- Theatrical release poster
- Directed by: Nicholas Ray
- Screenplay by: Jesse Lasky Jr.
- Story by: Jean Evans
- Produced by: Harry Tatelman Howard Welsch
- Starring: Jane Russell Cornel Wilde Luther Adler Joseph Calleia
- Cinematography: Ray June
- Edited by: Otto Ludwig
- Music by: Les Baxter
- Production company: Columbia Pictures
- Distributed by: Columbia Pictures
- Release date: March 7, 1956;
- Running time: 85 minutes
- Country: United States
- Language: English

= Hot Blood =

1956 film

Hot Blood is a 1956 American CinemaScope Technicolor musical film directed by Nicholas Ray and starring Jane Russell, Cornel Wilde and Joseph Calleia. It was produced and distributed by Columbia Pictures.

==Plot==
Marco Torino, king of the gypsies in southern California, is terminally ill. He wants his younger brother to succeed him, but Stephano is determined to become a dancer instead.

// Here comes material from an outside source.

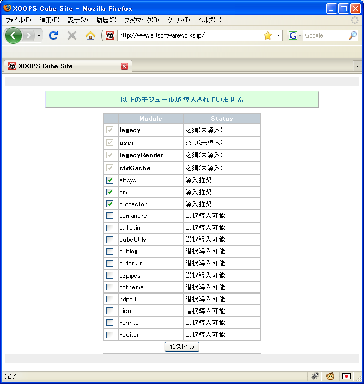Open the search engine selector dropdown

(295, 35)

After turning a potential employer against him, Marco arranges a marriage for his brother to Annie Caldash, another gypsy. Stephano angers Annie's father Theodore and brother Xano by resisting Annie's charms and refusing to marry her, as he loves Velma.

Annie comes up with a scheme. Her father wants her to be paid a rich dowry from Stephano's family, then run off before the marriage. Stephano's brother is trying to raise money for a trip to "the promised land." She persuades Stephano to stage a phony wedding at which she will faint during the ceremony, whereupon they will split the dowry and teach their greedy relatives a lesson. But it is Stephano whom she ends up fooling, by going through with the marriage.

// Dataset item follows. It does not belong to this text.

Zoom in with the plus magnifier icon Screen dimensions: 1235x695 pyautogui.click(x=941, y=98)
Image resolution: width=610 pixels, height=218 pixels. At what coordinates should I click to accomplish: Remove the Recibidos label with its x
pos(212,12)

An angry Stephano leaves with Velma, finding work in cheap dance clubs. He begins to miss Annie. He returns to the gypsy camp to find Marco and her together, surprisingly happy. Mistakenly believing they are now together and pulling a swindle, Stephano objects, but Marco explains that he is merely enjoying the last precious days of his life. Stephano agrees to become the new gypsy king, with Annie his queen.

==Cast==
- Jane Russell as Annie Caldash
- Cornel Wilde as Stephano Torino
- Luther Adler as Marco Torino
- Joseph Calleia as Papa Theodore
- James H. Russell as Xano
- Nina Koshetz as Nita Johnny
- Helen Westcott as Velma
- Mikhail Rasumny as Old Johnny
- Wally Russell as Bimbo

Unbilled players include Richard Deacon and Robert Foulk, and Ross Bagdasarian and Les Baxter appear uncredited as gas station attendants.

== Background ==
The film's working title was Tambourine. Jean Evans was the pen name of Jean Abrams, Ray's first wife. In 1949, Ray himself wrote a treatment based on Evans' research on gypsies in New York City's Lower East Side for RKO. In 1951, Ray worked on a script called No Return with writer Walter Newman about urban gypsies. Columbia finally agreed to make the film, but insisted that the script be re-written. Ray then worked with Jesse Lasky, Jr. as his writer on a new screenplay which became Hot Blood. Ray had wanted producer Gabriel Pascal to play "Marco Torino," the King of the Gypsies, but Pascal died before the film was made. According to modern sources, Ray also considered Edward G. Robinson for the role, which eventually was portrayed by Luther Adler, a veteran of the Group Theater. Modern sources also add that choreographer Matt Mattox substituted for Cornel Wilde during the dances.